Rejecting the assertion that the community caretaking exception might offer a legal avenue for the search, he pointed out that the rule generally “applies only in the context of impound procedures” but said:
“[W[e can imagine hypothetical situations where a warrantless entry into the trunk of an unoccupied car…would be reasonable under this exception, such as where police credibly believe it contains a live explosive device. But reasonableness was lacking for the warrantless search of Lewis’s trunk because there were obvious and plainly less intrusive methods….The simplest solution…would have been for one of the three on-scene deputies to watch the car while the others attempted to locate Lewis inside the clinic so that he could be asked to secure the trunk.”
O’Rourke’s View
Saying that “Lewis had no expectation of privacy in the open trunk of his car parked in a public lot” and that “the search was justified by the automobile or exigency exceptions to the warrant requirement,” O’Rourke asserted:
“Reviewing courts may affirm a suppression ruling if it is correct on any theory, even if the lower court’s reasoning was incorrect….I cannot agree with the majority’s approach, which elects to improperly reject the court’s reasoned and carefully articulated credibility findings. Thus, I would affirm the order denying Lewis’s motion to suppress on the grounds stated above.”

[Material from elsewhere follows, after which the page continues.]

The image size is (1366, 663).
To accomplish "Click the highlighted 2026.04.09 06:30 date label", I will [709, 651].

Noting U.S. Supreme Court jurisprudence providing that individuals have a reduced expectation of privacy with respect to vehicles, he wrote:
“That Lewis left his car unattended in a public parking lot, with the trunk lid unlocked and ajar, rendered any expectation of privacy he may have had in the truck area objectively unreasonable. The majority points out that Lewis [took] ‘actions consistent with an attempt to protect the privacy of his trunk.’…But this shows only that Lewis maintained a subjective expectation of privacy; it does not demonstrate such an expectation is objectively reasonable.”

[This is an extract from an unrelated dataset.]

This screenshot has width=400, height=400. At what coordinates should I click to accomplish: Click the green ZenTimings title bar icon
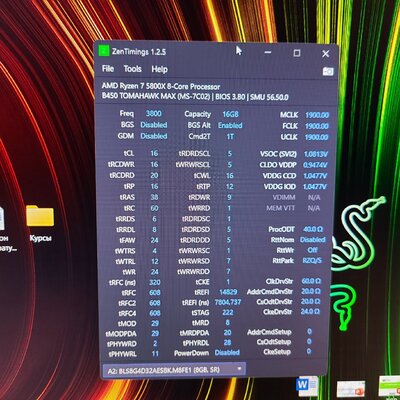pos(104,51)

Reasoning that, “[f]or this reason alone, the order denying Lewis’s suppression motion should be affirmed,” he added that “I would in any event hold the officer’s search of the trunk under these circumstances…did not violate the Fourth Amendment” because an officer may search a vehicle based on probable cause to believe that evidence of a crime will be found inside.” He opined:
“Officers saw that Lewis’s vehicle contained shooting paraphernalia,…loose high-powered rifle ammunition and a knife. One officer spotted a tactical vest through the gap of the partially opened trunk. While in isolation, these items may not have been unlawful to possess, the facts in my view ‘would lead a man of ordinary caution or prudence to believe…’ that the vehicle’s trunk contained a concealed weapon, a violation of [the] Penal Code.”
The case is People v. Lewis, D087168.